#### [RECORDED INFORMATION]
====

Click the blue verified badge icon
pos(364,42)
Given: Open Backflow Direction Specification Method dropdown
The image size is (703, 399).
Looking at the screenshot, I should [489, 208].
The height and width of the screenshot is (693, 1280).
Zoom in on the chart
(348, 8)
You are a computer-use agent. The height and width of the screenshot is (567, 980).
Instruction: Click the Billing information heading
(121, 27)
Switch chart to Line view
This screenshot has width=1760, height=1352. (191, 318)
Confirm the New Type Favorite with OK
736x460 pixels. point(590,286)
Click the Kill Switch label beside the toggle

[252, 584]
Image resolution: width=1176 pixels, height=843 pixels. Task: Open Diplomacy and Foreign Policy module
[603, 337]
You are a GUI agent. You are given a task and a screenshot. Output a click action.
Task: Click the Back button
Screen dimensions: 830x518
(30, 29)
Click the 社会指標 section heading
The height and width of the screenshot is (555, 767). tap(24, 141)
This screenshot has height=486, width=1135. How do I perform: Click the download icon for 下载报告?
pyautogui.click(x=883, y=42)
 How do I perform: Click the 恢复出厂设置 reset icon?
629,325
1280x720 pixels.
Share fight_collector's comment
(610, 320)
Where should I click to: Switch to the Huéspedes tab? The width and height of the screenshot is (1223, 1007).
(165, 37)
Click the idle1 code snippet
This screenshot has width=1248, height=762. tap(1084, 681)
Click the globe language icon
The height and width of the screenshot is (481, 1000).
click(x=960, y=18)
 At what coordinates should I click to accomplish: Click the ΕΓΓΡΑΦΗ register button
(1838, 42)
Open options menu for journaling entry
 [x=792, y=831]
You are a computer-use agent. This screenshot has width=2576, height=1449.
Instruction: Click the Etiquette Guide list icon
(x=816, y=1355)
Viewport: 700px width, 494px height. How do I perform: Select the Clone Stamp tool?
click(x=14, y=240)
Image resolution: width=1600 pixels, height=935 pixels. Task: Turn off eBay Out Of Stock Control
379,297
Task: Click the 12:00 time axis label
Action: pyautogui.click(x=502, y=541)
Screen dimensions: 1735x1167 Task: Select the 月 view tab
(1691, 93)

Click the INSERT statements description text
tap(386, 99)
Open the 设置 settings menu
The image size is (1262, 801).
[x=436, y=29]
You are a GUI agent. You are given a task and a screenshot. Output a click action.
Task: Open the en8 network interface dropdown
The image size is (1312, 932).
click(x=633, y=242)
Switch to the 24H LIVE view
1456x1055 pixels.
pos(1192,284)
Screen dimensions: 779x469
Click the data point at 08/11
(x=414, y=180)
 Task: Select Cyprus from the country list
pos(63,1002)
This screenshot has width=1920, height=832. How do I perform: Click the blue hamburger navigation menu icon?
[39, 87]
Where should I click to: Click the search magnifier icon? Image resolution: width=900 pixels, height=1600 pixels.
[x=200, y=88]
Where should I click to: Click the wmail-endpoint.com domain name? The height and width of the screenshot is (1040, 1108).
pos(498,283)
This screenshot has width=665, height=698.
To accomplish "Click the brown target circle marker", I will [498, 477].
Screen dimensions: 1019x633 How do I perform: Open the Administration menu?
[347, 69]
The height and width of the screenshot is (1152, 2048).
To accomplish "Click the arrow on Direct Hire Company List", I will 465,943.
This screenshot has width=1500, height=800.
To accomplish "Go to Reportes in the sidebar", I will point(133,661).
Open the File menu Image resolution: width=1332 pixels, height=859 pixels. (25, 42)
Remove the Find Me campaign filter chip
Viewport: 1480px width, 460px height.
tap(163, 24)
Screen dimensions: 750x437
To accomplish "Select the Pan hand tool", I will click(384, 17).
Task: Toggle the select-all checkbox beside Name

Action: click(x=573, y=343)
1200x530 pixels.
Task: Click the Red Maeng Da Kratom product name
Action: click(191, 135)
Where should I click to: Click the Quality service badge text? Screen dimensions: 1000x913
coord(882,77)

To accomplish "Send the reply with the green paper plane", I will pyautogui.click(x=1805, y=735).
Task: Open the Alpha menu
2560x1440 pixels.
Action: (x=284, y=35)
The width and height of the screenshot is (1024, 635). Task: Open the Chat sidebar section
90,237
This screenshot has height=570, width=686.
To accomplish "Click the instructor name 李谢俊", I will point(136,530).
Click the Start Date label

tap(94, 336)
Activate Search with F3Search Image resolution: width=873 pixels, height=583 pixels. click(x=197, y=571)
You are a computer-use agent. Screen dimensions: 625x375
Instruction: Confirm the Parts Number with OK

====

#### [WORK REQUIRED]
Please rewrite every one of the records above as a JSON list of strings, one string per line, leaving out blank lines.

#### [EXERCISE RESULT]
[
  "Click the blue verified badge icon",
  "pos(364,42)",
  "Given: Open Backflow Direction Specification Method dropdown",
  "The image size is (703, 399).",
  "Looking at the screenshot, I should [489, 208].",
  "The height and width of the screenshot is (693, 1280).",
  "Zoom in on the chart",
  "(348, 8)",
  "You are a computer-use agent. The height and width of the screenshot is (567, 980).",
  "Instruction: Click the Billing information heading",
  "(121, 27)",
  "Switch chart to Line view",
  "This screenshot has width=1760, height=1352. (191, 318)",
  "Confirm the New Type Favorite with OK",
  "736x460 pixels. point(590,286)",
  "Click the Kill Switch label beside the toggle",
  "[252, 584]",
  "Image resolution: width=1176 pixels, height=843 pixels. Task: Open Diplomacy and Foreign Policy module",
  "[603, 337]",
  "You are a GUI agent. You are given a task and a screenshot. Output a click action.",
  "Task: Click the Back button",
  "Screen dimensions: 830x518",
  "(30, 29)",
  "Click the 社会指標 section heading",
  "The height and width of the screenshot is (555, 767). tap(24, 141)",
  "This screenshot has height=486, width=1135. How do I perform: Click the download icon for 下载报告?",
  "pyautogui.click(x=883, y=42)",
  " How do I perform: Click the 恢复出厂设置 reset icon?",
  "629,325",
  "1280x720 pixels.",
  "Share fight_collector's comment",
  "(610, 320)",
  "Where should I click to: Switch to the Huéspedes tab? The width and height of the screenshot is (1223, 1007).",
  "(165, 37)",
  "Click the idle1 code snippet",
  "This screenshot has width=1248, height=762. tap(1084, 681)",
  "Click the globe language icon",
  "The height and width of the screenshot is (481, 1000).",
  "click(x=960, y=18)",
  " At what coordinates should I click to accomplish: Click the ΕΓΓΡΑΦΗ register button",
  "(1838, 42)",
  "Open options menu for journaling entry",
  " [x=792, y=831]",
  "You are a computer-use agent. This screenshot has width=2576, height=1449.",
  "Instruction: Click the Etiquette Guide list icon",
  "(x=816, y=1355)",
  "Viewport: 700px width, 494px height. How do I perform: Select the Clone Stamp tool?",
  "click(x=14, y=240)",
  "Image resolution: width=1600 pixels, height=935 pixels. Task: Turn off eBay Out Of Stock Control",
  "379,297",
  "Task: Click the 12:00 time axis label",
  "Action: pyautogui.click(x=502, y=541)",
  "Screen dimensions: 1735x1167 Task: Select the 月 view tab",
  "(1691, 93)",
  "Click the INSERT statements description text",
  "tap(386, 99)",
  "Open the 设置 settings menu",
  "The image size is (1262, 801).",
  "[x=436, y=29]",
  "You are a GUI agent. You are given a task and a screenshot. Output a click action.",
  "Task: Open the en8 network interface dropdown",
  "The image size is (1312, 932).",
  "click(x=633, y=242)",
  "Switch to the 24H LIVE view",
  "1456x1055 pixels.",
  "pos(1192,284)",
  "Screen dimensions: 779x469",
  "Click the data point at 08/11",
  "(x=414, y=180)",
  " Task: Select Cyprus from the country list",
  "pos(63,1002)",
  "This screenshot has width=1920, height=832. How do I perform: Click the blue hamburger navigation menu icon?",
  "[39, 87]",
  "Where should I click to: Click the search magnifier icon? Image resolution: width=900 pixels, height=1600 pixels.",
  "[x=200, y=88]",
  "Where should I click to: Click the wmail-endpoint.com domain name? The height and width of the screenshot is (1040, 1108).",
  "pos(498,283)",
  "This screenshot has width=665, height=698.",
  "To accomplish \"Click the brown target circle marker\", I will [498, 477].",
  "Screen dimensions: 1019x633 How do I perform: Open the Administration menu?",
  "[347, 69]",
  "The height and width of the screenshot is (1152, 2048).",
  "To accomplish \"Click the arrow on Direct Hire Company List\", I will 465,943.",
  "This screenshot has width=1500, height=800.",
  "To accomplish \"Go to Reportes in the sidebar\", I will point(133,661).",
  "Open the File menu Image resolution: width=1332 pixels, height=859 pixels. (25, 42)",
  "Remove the Find Me campaign filter chip",
  "Viewport: 1480px width, 460px height.",
  "tap(163, 24)",
  "Screen dimensions: 750x437",
  "To accomplish \"Select the Pan hand tool\", I will click(384, 17).",
  "Task: Toggle the select-all checkbox beside Name",
  "Action: click(x=573, y=343)",
  "1200x530 pixels.",
  "Task: Click the Red Maeng Da Kratom product name",
  "Action: click(191, 135)",
  "Where should I click to: Click the Quality service badge text? Screen dimensions: 1000x913",
  "coord(882,77)",
  "To accomplish \"Send the reply with the green paper plane\", I will pyautogui.click(x=1805, y=735).",
  "Task: Open the Alpha menu",
  "2560x1440 pixels.",
  "Action: (x=284, y=35)",
  "The width and height of the screenshot is (1024, 635). Task: Open the Chat sidebar section",
  "90,237",
  "This screenshot has height=570, width=686.",
  "To accomplish \"Click the instructor name 李谢俊\", I will point(136,530).",
  "Click the Start Date label",
  "tap(94, 336)",
  "Activate Search with F3Search Image resolution: width=873 pixels, height=583 pixels. click(x=197, y=571)",
  "You are a computer-use agent. Screen dimensions: 625x375",
  "Instruction: Confirm the Parts Number with OK"
]